Alert Priority HIGH – Be on the lookout for new ransomware email scams

25 September 2017

Multifaceted email ransomware campaign currently underway
A new campaign is using multiple methods to try and trick you into downloading ransomware onto your computer.
The first method uses a fake email that claims to be from eBay, with a common subject line ‘Your invoice for eBay purchases (098871971234567#)’. The ‘click’ link leads to a web page designed to download ransomware onto your computer. The invoice number changes for each email. The fake email looks extremely convincing and is almost identical to a genuine eBay email.

eBay scam email example - invoice with fake details and a SCAM ALERT stamp

The second method is a short simple email with the subject line “Voice Message from 017234512978 – name unavailable”. The email message says “Click to listen Voice Message”. The phone number changes for each email.
When you press ‘click’ to listen to the message, you will be directed to a web page designed to download ransomware onto your computer.

What to do if you receive an email
If you receive fake emails like these, delete them immediately.

What to do if you’ve paid the ransom
If you’ve given your credit card or account details to pay the ransom, contact your financial institution immediately.
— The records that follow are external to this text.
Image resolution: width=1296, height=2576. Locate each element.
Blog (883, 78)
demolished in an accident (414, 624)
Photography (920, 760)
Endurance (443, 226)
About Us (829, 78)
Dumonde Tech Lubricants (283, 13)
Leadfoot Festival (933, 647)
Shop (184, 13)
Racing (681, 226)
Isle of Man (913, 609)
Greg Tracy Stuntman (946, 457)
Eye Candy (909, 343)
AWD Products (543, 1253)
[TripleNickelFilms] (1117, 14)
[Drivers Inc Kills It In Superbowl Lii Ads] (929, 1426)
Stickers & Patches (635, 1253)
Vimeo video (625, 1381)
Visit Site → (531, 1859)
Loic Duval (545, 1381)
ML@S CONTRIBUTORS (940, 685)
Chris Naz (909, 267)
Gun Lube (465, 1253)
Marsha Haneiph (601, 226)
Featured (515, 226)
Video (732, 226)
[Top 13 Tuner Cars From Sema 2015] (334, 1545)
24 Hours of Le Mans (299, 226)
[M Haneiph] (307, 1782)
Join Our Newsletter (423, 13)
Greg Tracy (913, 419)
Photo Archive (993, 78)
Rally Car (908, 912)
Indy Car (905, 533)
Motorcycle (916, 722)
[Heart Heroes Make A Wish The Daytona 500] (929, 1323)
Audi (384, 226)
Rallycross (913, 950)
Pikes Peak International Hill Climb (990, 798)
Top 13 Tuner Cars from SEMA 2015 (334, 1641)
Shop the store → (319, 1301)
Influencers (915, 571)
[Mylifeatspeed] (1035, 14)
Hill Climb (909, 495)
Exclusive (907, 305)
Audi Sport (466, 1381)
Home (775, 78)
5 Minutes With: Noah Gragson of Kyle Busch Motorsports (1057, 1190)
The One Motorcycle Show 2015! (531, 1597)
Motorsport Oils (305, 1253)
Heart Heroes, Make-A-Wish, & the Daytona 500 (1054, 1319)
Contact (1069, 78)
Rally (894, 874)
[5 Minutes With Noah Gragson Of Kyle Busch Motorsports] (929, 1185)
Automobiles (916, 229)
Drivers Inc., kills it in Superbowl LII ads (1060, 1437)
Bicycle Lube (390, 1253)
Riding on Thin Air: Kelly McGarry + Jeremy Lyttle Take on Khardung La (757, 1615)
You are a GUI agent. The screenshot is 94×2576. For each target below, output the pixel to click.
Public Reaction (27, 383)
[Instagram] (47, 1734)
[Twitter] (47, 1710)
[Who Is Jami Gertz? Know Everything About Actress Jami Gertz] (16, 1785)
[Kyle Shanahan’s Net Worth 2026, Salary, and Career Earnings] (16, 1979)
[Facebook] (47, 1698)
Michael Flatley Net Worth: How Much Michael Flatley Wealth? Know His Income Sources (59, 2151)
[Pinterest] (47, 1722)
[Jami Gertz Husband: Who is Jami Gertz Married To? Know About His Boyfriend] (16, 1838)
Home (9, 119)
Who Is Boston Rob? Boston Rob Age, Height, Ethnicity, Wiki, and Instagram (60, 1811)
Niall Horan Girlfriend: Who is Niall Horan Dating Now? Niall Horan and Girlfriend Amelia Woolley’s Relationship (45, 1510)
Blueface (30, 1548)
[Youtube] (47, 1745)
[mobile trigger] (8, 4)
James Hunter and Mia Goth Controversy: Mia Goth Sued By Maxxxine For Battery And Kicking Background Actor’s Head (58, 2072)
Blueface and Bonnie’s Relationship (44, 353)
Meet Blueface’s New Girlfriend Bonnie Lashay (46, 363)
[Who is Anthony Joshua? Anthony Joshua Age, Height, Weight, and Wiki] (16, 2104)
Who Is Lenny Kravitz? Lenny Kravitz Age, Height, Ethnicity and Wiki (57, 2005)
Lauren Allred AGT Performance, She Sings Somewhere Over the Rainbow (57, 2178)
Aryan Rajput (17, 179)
What to do if you’ve been infected
  • Never pay the ransom. There is no guarantee that paying the ransom will fix your computer, and it could make you vulnerable to further attacks.
  • Restore your files from a back-up copy. Always have a recovery system in place so a ransomware infection can’t destroy your personal data forever.
  • Report the incident to ACORN.

What is ransomware?
Ransomware is a type of malicious software (malware) that makes your computer or its files unusable unless you pay a fee.

More information
To find out how to protect yourself from ransomware, and what to do if you’ve paid the ransom, go to Stay Smart Online.
The information provided here is of a general nature. Everyone’s circumstances are different. If you require specific advice you should contact your local technical support provider.

Thank you to those subscribers who have provided feedback to our Alerts and Newsletters. We are very interested in your feedback and where possible take on board your suggestions or requests.

This information has been prepared by the Attorney General’s Department (‘the Department’). It was accurate and up to date at the time of publishing.
This information is general information only and is intended for use by private individuals and small to medium sized businesses. If you are concerned about a specific cyber security issue you should seek professional advice.
The Commonwealth and all other persons associated with this advisory accept no liability for any damage, loss or expense incurred as a result of the provision of this information, whether by way of negligence or otherwise.
Nothing in this information (including the listing of a person or organisation or links to other web sites) should be taken as an endorsement of a particular product or service.
Please note that third party views or recommendations included in this information do not reflect the views of the Commonwealth, or indicate its commitment to a particular course of action. The Commonwealth also cannot verify the accuracy of any third party material included in this information.